In this special issue, we address the question how fantastic genres address conceptions of age, ageing and the lifecourse. We employ genre loosely in the form of speculative modes of the fantastic that enable readings of alternative worlds and times. This allows us to consider texts which may be variously categorised as fantasy, gothic, science fiction and dystopia, recognising what such modes have in common rather than what might separate them. We invite contributions analysing different genres of the fantastic such as vampire fiction, ghost stories, science fiction, utopian/dystopian fiction and fantasy. We invite case studies that investigate key fantastic tropes in thinking about ageing and time such as longevity, immortality and rejuvenescence. We invite contributions that explore ‘fantastic’ age representations from different periods across literary history, recognising that fantasy changes along with the changing nature of reality. We particularly welcome articles that address texts from the Global South.
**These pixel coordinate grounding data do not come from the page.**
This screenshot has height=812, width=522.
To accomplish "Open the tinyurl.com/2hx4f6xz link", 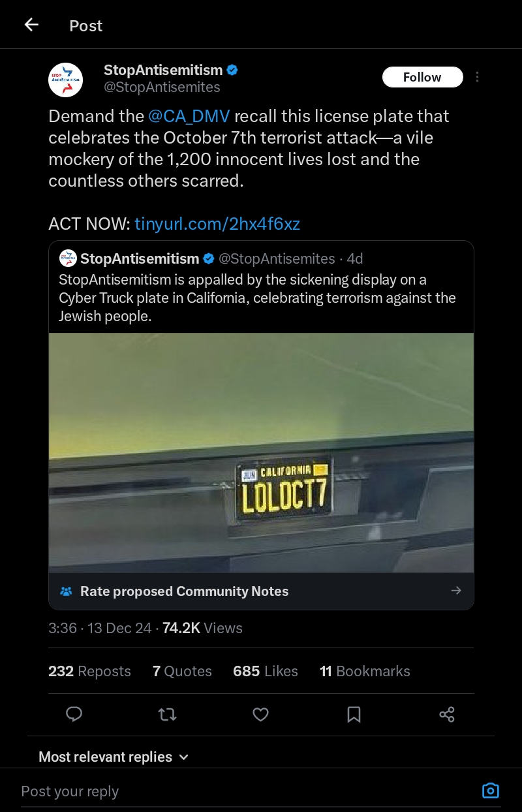I will click(217, 224).
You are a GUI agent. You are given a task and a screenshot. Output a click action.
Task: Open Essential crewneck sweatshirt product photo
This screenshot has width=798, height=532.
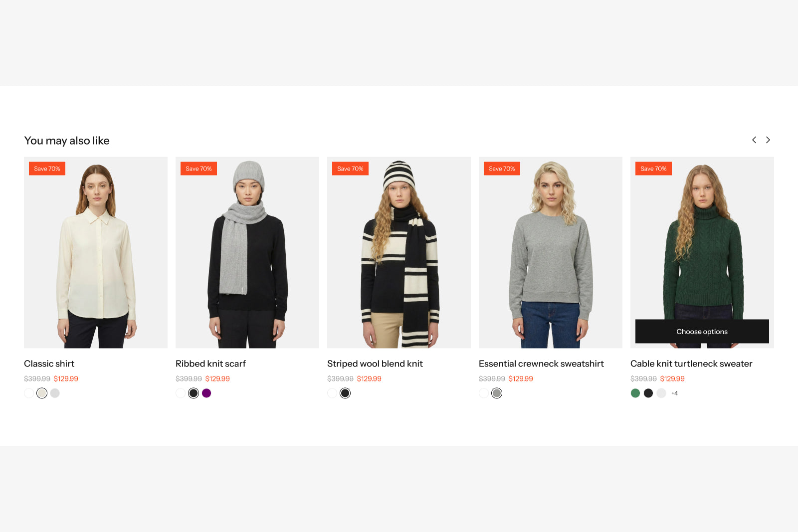pyautogui.click(x=551, y=252)
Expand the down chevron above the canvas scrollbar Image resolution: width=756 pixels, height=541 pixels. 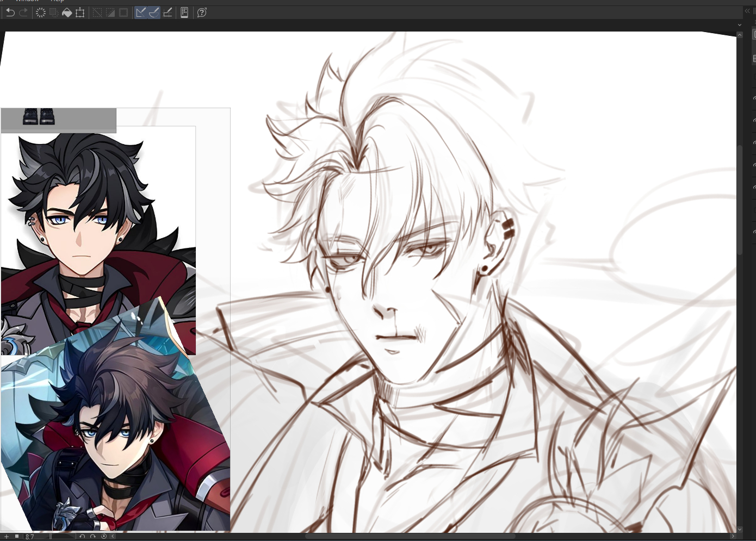[x=740, y=25]
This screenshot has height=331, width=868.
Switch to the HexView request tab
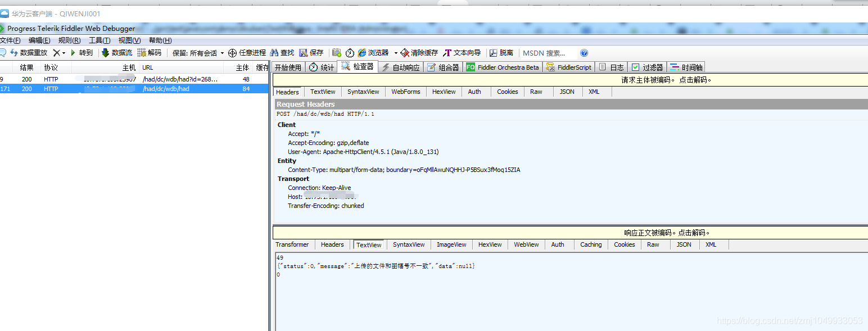[x=444, y=91]
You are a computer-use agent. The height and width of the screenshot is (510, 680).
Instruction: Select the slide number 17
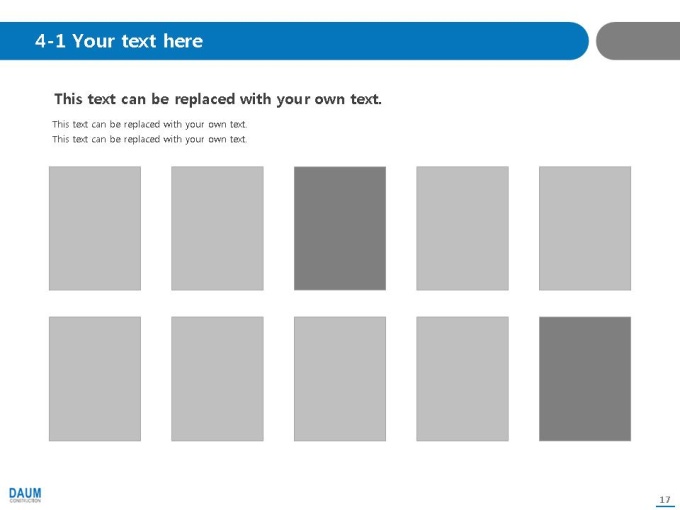click(x=665, y=499)
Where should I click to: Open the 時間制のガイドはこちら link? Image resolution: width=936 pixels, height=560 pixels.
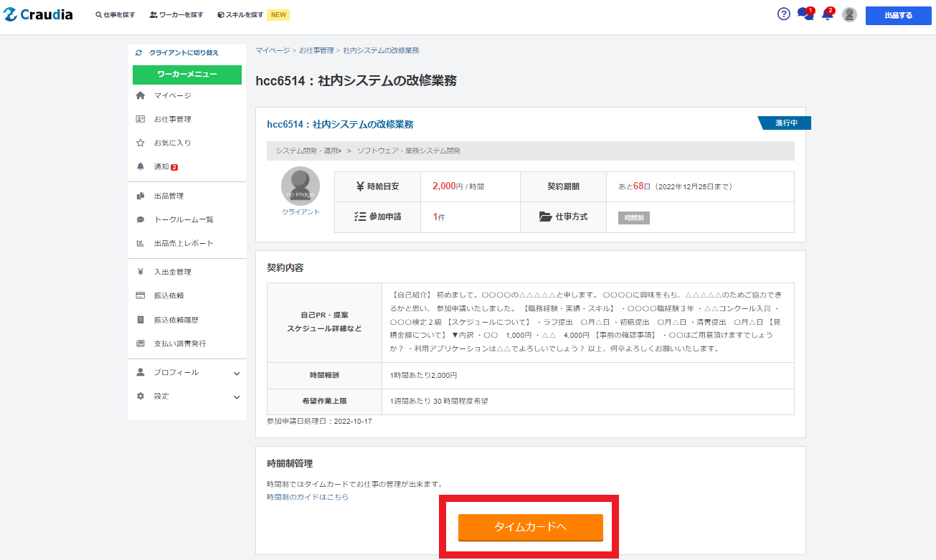pos(308,497)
Contributions are invited which address some of the following questions:
- How do literary visions of alternative worlds and times intersect with, reinforce, but also critique what it means to live a human life in time?
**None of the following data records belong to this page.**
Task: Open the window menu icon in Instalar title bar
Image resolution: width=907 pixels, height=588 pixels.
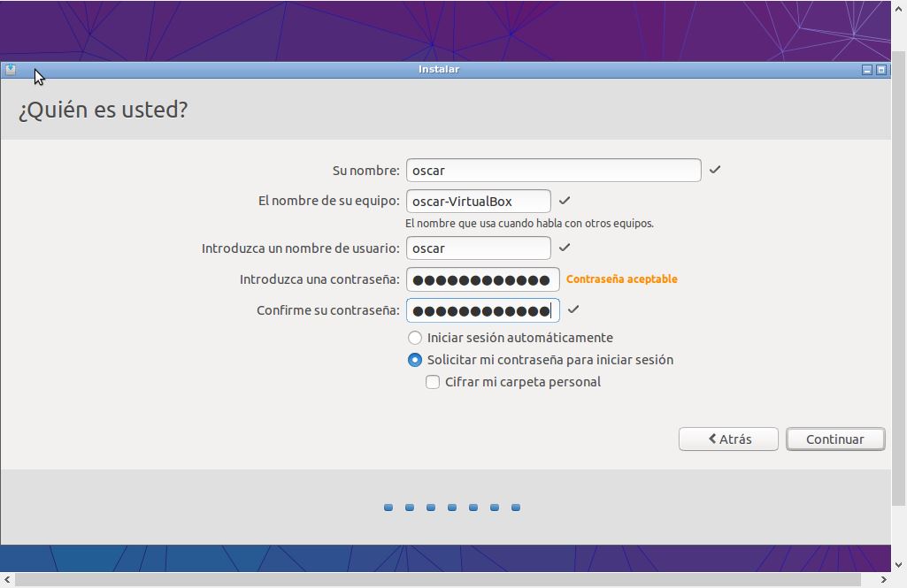Action: (x=10, y=70)
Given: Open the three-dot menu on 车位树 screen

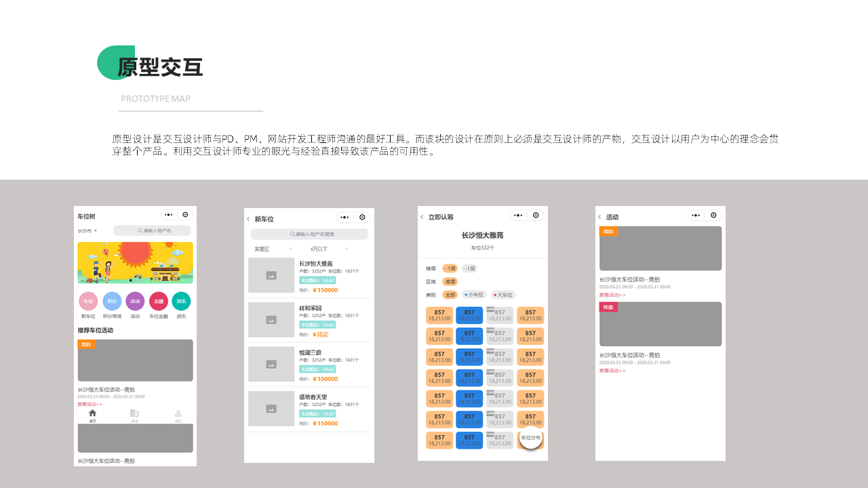Looking at the screenshot, I should [170, 216].
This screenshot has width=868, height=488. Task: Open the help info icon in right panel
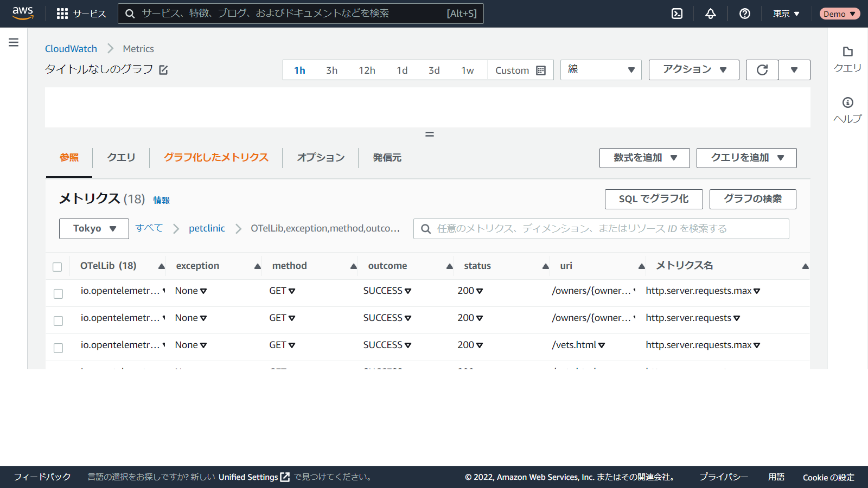pos(847,103)
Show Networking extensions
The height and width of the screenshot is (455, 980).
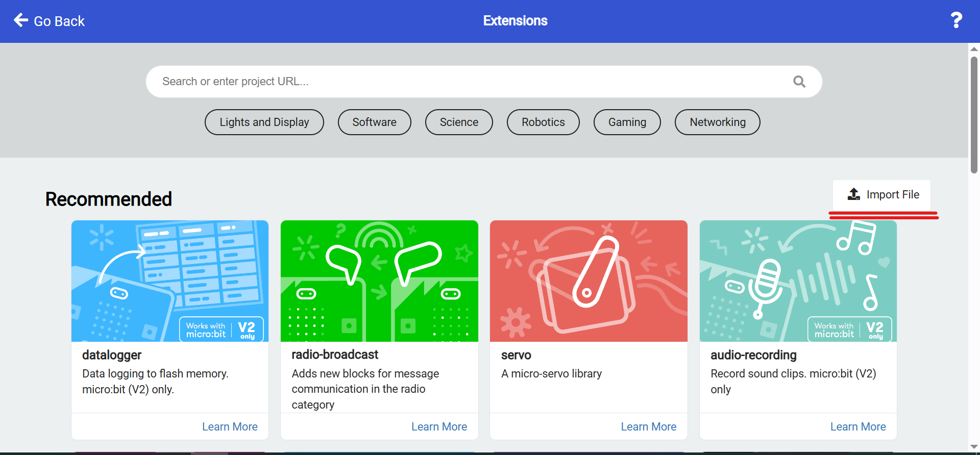[x=717, y=122]
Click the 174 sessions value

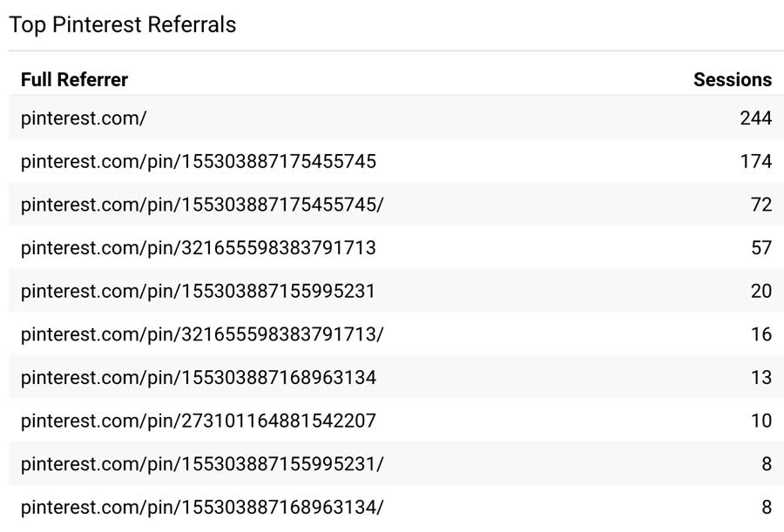pyautogui.click(x=756, y=161)
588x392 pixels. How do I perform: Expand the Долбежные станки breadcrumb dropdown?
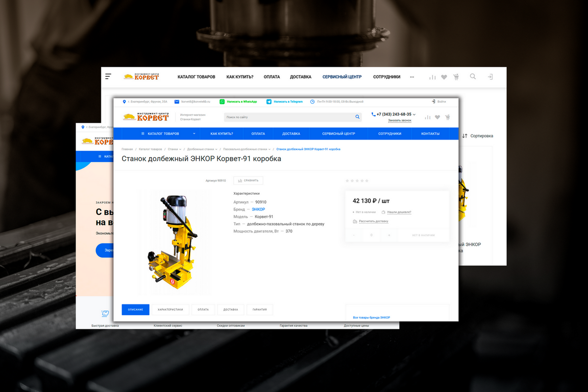coord(217,149)
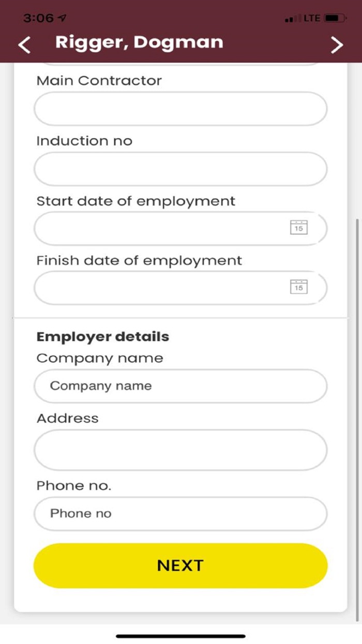This screenshot has width=362, height=644.
Task: Tap the forward chevron to next worker
Action: point(337,45)
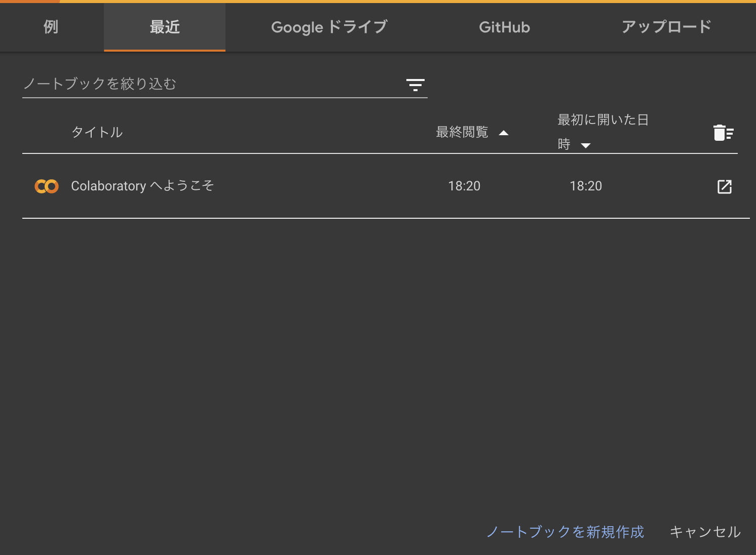Switch to the 例 tab
756x555 pixels.
pyautogui.click(x=51, y=27)
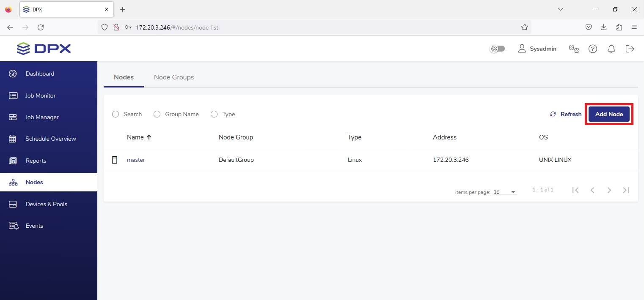The image size is (644, 300).
Task: Click the logout icon
Action: coord(630,49)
- What might it mean to age in a posthuman context?
- How does the fantastic shape epistemological and ontological possibilities of life in time?
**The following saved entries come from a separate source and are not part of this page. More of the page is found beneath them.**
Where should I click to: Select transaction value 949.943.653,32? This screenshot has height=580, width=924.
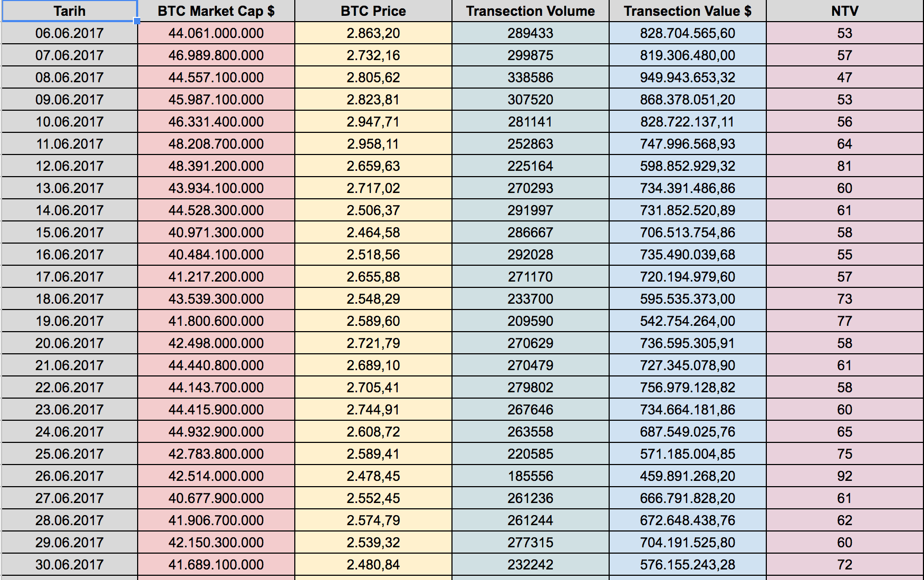pos(687,78)
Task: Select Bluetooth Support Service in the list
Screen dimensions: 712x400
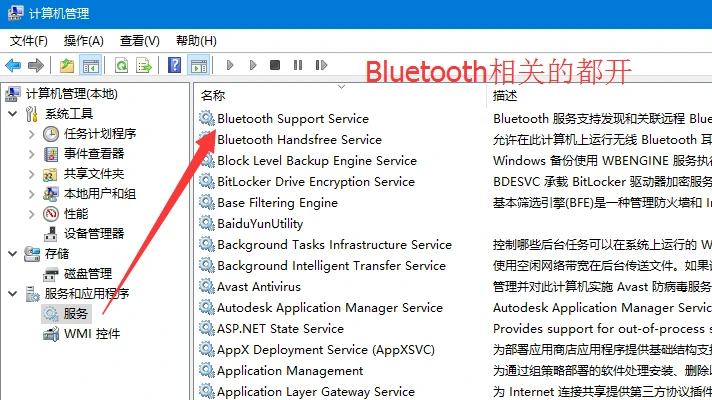Action: tap(293, 119)
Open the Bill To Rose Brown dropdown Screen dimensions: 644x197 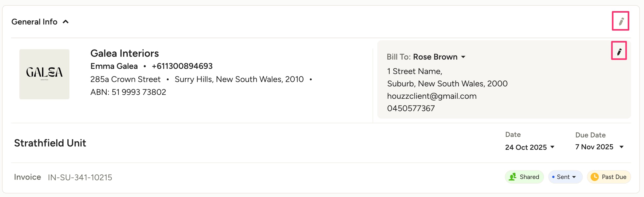click(x=463, y=57)
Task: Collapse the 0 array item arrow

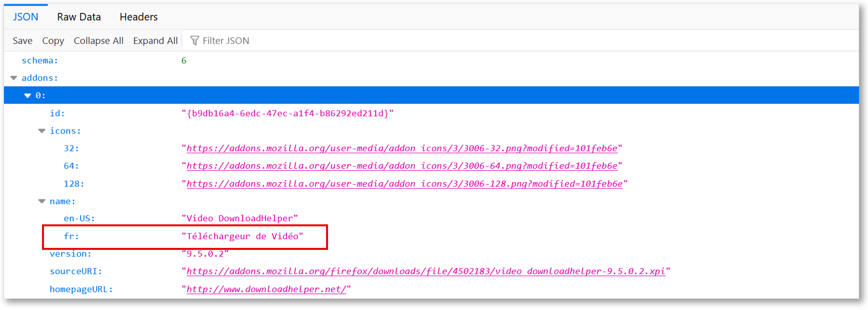Action: (x=27, y=96)
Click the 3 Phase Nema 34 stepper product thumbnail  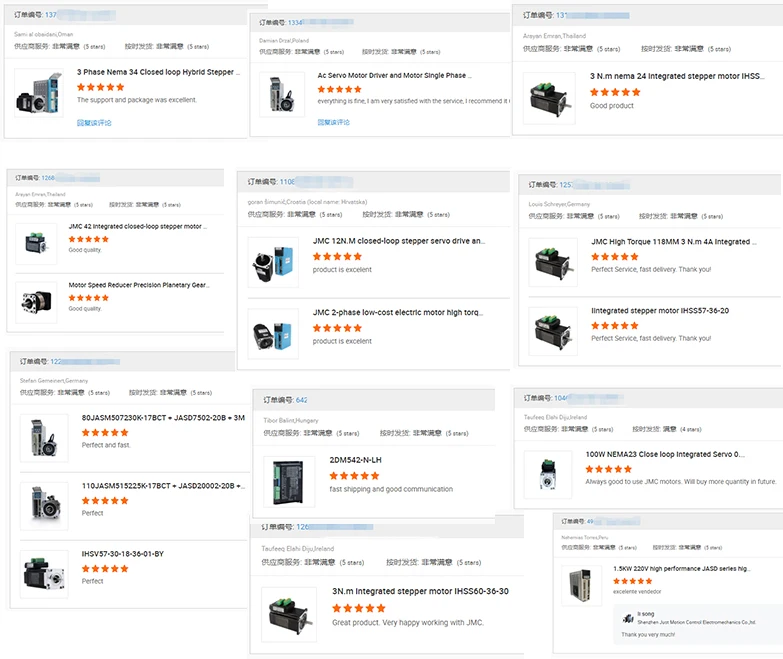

- How do age narratives shape fantastic genres?
- What cultural fears do figures of the fantastic like the vampire, zombie or the witch address and how are these related to longevity/eternal life?
- How is ageing represented in its relationship to death, dying and the end of life in fantastic modes?
- What are the functions of the life course, of childhood/youth and old age in particular, in the fantasy genre?
- What is the relationship between fantastic narratives, ‘queer’ time and ageing?
- How are embodied experiences of age, gender and race constructed and defamiliarised in fantasy and science fiction?
- How do age and ageing intersect with wider cultural and scientific narratives of demographic and climate change?
- What does this tell us about contemporary discourses of ageing and ‘lateness’?
Please send abstracts by 31 August 2021 to Sarah Falcus (S.J.Falcus@hud.ac.uk) or Heike Hartung (hhartung@uni-potsdam.de).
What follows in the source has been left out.